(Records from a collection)
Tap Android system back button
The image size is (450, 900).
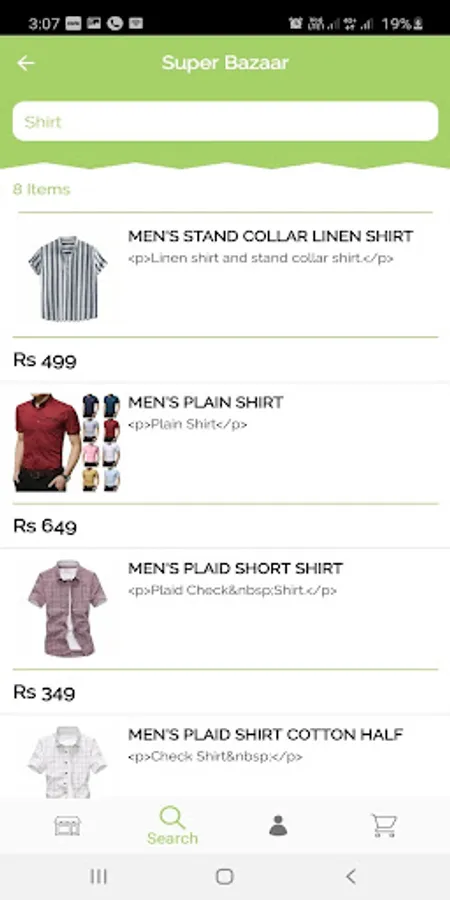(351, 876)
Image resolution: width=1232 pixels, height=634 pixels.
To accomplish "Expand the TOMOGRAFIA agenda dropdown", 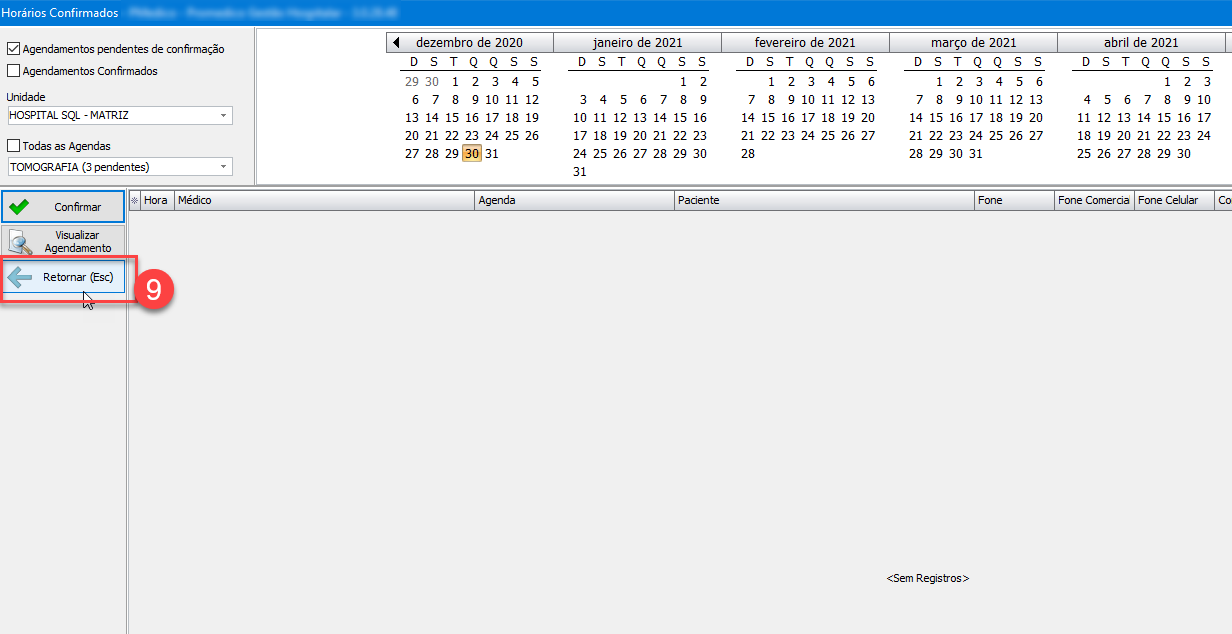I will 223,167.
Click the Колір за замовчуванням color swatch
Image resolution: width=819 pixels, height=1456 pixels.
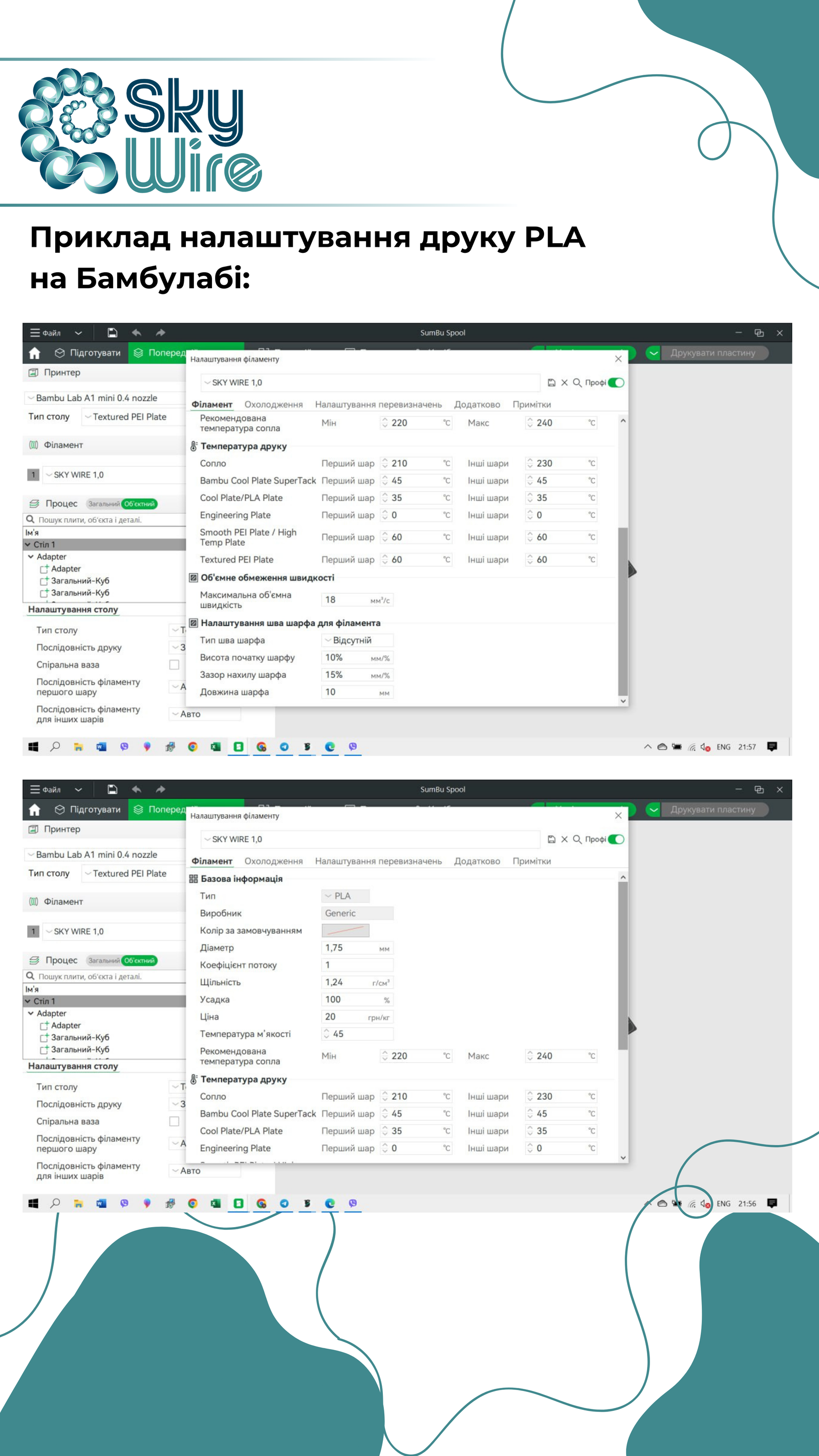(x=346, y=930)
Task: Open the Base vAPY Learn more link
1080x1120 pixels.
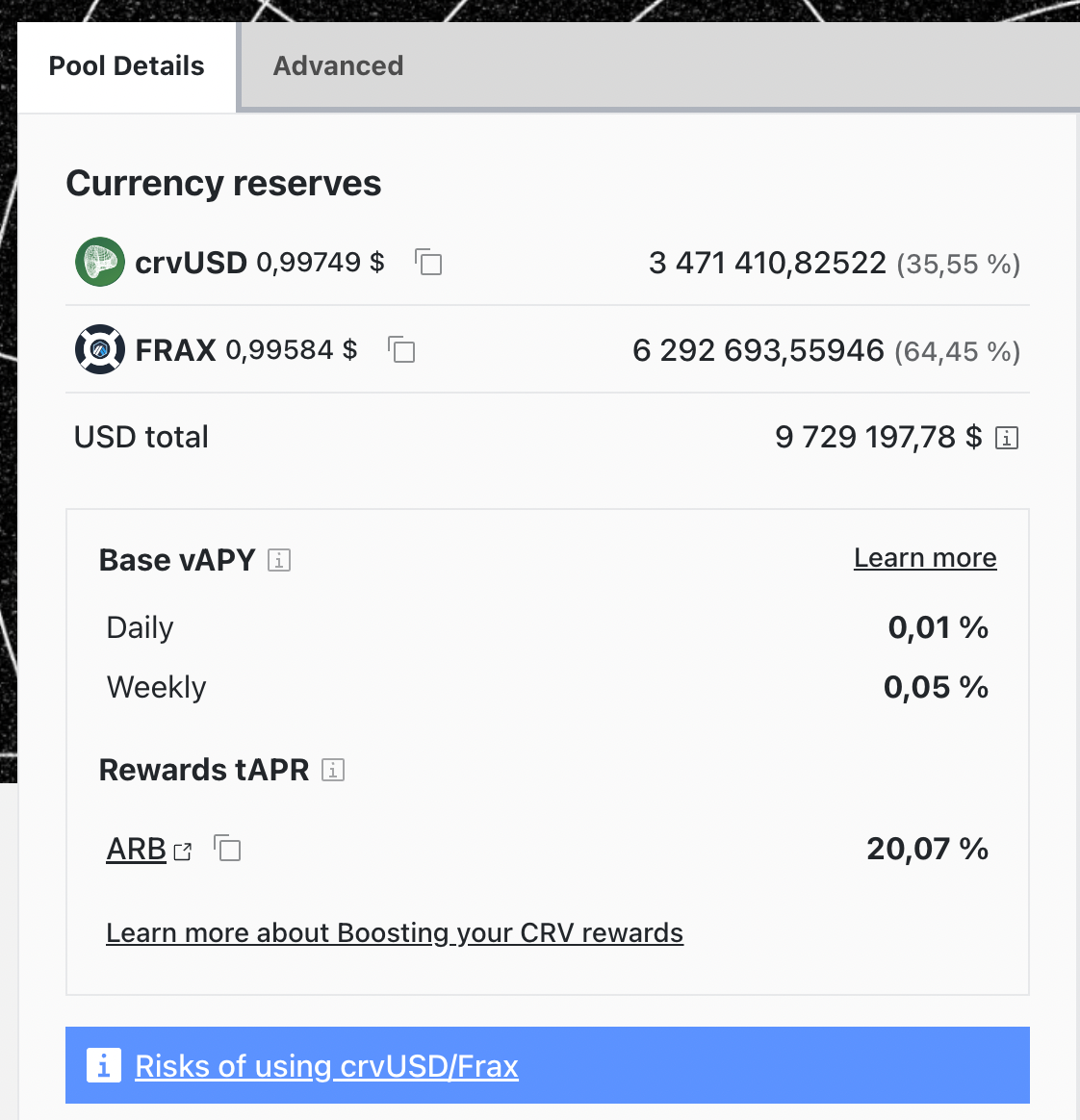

**REQUIREMENT**
Pictures do not belong in your copy; restate word for word the lines from the one containing "Click the Колір за замовчуванням color swatch" through the last line of the records above.

**WRITTEN ANSWER**
Click the Колір за замовчуванням color swatch
Image resolution: width=819 pixels, height=1456 pixels.
(x=346, y=930)
Task: Open the Base vAPY Learn more link
1080x1120 pixels.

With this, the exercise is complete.